Notably absent from the hall will be the text-heavy, static signs often associated with traditional museum exhibits. Instead, Friend Hall will engage Bluetooth low-energy transmitters, or “beacons,” inconspicuously installed in each of the display cases. As visitors progress through the hall, the beacons will broadcast detailed, interactive content to visitors’ smartphones or tablets, tailored to meet the needs of individual visitors or tour groups. This technology will be incorporated into additional galleries as the museum-wide renovation progresses.

An Open Door for Students

For Skelly, one of the most exciting parts of the Friend Hall project is its potential to reach Yale students: “The gallery will be a backdrop for many types of student activities,” he said. “We envision presentations and special events that will welcome students, but there will also be student-led tours.” Equally important, a cadre of graduate and undergraduate students will take part in planning and mounting the exhibits.
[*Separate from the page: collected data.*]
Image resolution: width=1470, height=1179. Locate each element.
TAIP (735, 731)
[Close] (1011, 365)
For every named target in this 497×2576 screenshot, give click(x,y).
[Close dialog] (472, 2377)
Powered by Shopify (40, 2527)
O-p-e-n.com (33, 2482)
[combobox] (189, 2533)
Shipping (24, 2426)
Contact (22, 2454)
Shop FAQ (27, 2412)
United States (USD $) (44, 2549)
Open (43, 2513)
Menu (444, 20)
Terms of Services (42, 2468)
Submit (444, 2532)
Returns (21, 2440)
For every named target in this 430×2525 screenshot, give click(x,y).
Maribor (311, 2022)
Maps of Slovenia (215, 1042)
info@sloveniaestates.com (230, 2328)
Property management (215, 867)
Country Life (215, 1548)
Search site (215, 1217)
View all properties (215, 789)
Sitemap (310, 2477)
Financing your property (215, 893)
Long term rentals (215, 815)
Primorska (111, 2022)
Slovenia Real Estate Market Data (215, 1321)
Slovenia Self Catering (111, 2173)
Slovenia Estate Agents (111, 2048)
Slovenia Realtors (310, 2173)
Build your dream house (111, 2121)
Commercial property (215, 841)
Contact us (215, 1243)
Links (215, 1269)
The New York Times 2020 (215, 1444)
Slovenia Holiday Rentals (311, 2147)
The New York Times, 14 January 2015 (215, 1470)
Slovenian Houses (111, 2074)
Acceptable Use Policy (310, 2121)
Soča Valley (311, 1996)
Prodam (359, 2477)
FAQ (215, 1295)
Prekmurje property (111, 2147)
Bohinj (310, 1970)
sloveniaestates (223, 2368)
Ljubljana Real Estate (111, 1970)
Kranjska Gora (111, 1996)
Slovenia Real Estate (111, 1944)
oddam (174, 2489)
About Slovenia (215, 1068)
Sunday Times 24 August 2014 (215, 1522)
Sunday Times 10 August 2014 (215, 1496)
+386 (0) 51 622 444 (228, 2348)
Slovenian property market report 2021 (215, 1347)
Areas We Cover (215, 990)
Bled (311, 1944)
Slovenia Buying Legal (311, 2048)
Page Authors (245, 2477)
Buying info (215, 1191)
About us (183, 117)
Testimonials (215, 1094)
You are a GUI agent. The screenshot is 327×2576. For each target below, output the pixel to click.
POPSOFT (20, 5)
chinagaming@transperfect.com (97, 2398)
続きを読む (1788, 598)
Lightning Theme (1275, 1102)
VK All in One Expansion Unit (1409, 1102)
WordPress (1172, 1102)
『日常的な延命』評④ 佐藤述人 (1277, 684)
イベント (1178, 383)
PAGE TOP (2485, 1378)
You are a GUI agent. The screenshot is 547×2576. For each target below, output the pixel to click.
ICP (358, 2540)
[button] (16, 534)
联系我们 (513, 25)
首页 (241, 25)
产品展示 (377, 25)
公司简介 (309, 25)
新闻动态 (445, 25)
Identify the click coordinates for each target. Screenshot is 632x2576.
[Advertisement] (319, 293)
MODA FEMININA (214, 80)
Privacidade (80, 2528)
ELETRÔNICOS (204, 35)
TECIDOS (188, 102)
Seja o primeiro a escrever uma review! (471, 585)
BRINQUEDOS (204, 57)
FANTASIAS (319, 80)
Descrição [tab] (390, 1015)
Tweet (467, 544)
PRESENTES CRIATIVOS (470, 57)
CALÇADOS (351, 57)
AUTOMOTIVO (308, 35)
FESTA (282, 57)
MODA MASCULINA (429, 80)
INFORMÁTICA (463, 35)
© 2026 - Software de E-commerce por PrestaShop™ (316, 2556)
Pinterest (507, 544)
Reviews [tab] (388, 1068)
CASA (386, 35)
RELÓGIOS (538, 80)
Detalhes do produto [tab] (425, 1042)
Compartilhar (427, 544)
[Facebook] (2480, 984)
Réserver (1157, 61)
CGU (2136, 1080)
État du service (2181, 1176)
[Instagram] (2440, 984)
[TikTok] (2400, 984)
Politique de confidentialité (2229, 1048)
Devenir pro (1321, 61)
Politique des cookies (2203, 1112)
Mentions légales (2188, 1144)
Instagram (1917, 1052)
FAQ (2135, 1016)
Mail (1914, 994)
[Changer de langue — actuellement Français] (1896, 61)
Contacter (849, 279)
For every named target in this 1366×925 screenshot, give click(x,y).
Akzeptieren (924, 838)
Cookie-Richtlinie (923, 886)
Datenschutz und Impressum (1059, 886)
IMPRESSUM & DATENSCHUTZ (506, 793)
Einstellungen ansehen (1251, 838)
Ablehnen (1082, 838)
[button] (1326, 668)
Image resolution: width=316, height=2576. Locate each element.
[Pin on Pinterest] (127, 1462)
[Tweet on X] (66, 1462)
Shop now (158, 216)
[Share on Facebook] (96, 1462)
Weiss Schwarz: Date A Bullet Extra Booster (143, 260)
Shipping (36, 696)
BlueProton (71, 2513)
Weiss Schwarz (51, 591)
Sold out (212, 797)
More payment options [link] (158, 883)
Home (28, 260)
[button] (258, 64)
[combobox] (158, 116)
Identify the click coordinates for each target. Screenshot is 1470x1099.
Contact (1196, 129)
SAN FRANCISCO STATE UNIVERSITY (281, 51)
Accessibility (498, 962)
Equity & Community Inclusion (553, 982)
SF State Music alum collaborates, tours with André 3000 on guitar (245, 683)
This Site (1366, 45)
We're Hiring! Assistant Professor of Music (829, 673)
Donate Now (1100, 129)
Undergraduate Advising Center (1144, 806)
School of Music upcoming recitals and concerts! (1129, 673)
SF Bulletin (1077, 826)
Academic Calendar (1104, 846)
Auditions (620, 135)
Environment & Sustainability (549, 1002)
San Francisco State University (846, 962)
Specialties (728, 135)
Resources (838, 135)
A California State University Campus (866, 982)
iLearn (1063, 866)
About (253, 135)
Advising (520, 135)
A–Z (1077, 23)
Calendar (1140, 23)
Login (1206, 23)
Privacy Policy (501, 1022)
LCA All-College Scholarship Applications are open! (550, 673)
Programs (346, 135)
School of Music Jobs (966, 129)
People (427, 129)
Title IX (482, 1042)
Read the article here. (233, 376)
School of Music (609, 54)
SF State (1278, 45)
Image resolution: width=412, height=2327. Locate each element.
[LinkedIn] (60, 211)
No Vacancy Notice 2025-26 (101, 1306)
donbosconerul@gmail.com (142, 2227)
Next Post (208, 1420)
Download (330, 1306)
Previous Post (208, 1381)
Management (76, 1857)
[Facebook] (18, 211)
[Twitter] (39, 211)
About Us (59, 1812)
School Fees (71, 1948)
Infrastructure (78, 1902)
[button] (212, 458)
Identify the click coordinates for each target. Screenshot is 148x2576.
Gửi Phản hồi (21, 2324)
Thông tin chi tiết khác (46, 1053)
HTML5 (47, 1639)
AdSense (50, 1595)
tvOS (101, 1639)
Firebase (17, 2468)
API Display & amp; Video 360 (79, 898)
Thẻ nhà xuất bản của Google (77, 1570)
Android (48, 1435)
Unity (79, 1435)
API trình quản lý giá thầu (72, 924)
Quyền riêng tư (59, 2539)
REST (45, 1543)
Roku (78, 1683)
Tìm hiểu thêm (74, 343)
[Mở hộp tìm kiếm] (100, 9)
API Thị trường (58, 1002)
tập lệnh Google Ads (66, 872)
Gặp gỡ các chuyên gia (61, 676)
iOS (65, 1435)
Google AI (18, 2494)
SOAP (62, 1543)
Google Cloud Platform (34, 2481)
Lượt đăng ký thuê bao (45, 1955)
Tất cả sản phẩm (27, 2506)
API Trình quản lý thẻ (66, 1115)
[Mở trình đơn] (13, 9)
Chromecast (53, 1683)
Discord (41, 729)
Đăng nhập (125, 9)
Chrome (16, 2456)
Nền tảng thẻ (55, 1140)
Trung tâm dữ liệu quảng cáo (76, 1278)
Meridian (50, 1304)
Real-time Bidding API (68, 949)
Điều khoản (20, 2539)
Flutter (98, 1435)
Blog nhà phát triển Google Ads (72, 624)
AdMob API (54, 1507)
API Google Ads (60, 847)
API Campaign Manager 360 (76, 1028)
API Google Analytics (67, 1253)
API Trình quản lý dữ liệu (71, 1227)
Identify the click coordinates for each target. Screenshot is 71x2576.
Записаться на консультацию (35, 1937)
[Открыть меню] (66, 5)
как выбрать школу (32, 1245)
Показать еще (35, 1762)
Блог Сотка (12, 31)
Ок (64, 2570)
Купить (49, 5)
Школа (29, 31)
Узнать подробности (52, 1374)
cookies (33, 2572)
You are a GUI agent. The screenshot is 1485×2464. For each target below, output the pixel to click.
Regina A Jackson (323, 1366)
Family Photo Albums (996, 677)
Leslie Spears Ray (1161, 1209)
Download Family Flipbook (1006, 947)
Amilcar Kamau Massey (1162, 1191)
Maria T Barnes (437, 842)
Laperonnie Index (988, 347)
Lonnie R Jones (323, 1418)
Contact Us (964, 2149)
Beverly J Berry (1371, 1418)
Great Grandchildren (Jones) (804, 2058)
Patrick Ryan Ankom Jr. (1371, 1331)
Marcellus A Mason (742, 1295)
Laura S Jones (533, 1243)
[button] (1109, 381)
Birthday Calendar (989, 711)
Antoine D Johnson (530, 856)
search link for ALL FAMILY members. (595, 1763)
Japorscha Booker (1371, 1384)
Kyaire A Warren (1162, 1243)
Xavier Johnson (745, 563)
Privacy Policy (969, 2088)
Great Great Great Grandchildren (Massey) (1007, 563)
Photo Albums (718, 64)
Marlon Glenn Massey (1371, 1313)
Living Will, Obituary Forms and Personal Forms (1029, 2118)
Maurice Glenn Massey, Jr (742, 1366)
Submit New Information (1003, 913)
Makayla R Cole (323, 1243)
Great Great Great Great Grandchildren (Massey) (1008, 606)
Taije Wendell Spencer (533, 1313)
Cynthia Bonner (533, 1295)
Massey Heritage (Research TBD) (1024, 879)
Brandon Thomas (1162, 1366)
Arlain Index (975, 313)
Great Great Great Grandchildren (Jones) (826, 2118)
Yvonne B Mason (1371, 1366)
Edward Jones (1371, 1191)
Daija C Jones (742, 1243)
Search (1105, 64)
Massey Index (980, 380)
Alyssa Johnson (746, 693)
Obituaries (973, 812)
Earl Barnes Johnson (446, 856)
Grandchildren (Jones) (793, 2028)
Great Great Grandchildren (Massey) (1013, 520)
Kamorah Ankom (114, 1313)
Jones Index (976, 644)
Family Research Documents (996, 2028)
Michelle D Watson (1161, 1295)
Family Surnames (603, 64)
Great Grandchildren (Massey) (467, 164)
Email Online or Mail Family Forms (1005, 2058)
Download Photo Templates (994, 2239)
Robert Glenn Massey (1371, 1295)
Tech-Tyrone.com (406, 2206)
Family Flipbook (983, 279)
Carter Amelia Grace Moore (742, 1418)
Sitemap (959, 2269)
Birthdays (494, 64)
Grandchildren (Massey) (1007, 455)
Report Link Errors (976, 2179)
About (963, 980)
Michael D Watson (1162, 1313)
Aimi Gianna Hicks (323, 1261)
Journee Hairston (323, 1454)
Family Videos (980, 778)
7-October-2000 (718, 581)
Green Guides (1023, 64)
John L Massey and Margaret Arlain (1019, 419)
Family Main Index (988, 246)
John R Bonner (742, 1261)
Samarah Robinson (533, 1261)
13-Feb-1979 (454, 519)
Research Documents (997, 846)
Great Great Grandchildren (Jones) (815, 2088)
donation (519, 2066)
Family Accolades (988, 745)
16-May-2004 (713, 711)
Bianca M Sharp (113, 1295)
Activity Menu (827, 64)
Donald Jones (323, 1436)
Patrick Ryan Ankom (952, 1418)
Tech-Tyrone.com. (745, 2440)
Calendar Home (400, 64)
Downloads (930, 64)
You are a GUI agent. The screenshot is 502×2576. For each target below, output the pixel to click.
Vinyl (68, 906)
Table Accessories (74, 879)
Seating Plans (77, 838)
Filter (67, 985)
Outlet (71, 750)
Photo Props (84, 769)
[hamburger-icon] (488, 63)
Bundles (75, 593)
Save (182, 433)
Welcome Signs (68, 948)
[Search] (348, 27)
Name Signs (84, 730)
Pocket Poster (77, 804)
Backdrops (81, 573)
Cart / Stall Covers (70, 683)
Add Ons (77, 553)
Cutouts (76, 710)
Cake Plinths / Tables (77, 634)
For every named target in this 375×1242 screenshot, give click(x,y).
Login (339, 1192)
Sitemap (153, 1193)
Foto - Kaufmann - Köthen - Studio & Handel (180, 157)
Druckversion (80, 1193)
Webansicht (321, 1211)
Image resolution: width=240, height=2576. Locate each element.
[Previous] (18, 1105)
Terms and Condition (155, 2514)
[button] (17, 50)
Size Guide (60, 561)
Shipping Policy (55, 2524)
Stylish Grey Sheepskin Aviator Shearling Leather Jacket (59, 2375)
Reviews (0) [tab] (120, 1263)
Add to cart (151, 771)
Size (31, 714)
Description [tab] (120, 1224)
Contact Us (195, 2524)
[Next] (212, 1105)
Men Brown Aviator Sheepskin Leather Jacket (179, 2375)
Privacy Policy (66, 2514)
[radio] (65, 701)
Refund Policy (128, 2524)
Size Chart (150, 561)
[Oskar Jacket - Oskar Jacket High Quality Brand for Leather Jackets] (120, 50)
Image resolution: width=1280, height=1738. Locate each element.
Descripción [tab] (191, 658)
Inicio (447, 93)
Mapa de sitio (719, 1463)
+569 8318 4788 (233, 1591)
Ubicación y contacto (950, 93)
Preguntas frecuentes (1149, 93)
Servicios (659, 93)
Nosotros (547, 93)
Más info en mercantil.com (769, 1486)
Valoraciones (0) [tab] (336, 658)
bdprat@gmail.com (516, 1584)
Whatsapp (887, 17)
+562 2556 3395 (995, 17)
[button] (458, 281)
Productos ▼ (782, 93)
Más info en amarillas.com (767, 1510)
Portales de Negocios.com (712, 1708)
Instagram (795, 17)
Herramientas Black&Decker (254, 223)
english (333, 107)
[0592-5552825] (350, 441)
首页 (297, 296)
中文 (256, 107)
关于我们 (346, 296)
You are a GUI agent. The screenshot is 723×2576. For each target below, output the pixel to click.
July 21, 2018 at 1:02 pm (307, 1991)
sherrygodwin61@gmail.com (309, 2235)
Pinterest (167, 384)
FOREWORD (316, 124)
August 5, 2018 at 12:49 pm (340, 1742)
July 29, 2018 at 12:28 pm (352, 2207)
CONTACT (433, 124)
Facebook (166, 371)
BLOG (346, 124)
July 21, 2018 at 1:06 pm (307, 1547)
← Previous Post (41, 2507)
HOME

“In any semester, we have about seventy undergraduates actively engaged with the Peabody,” Skelly said, “doing their own research, volunteering in the collections, or volunteering with public outreach. As renovations move forward, we hope to transform the museum into a place that is even more accessible to student experiences and to teaching.”

Jay Ague, the Henry Barnard Davis Professor and Chair of Geology & Geophysics and curator of mineralogy and meteoritics, notes that students played an important part in developing the existing Hall of Minerals, Earth, and Space, which was funded by contributions and in-kind gifts from gem collectors Benjamin Zucker ’62 and C.R. “Cap” Beesley. In the coming year, he plans to recruit a student team to assist with the new exhibition hall. “There’s always work done behind the scenes, but contributing to the creation of a public space is very attractive and a wonderful opportunity for undergraduates,” Ague said.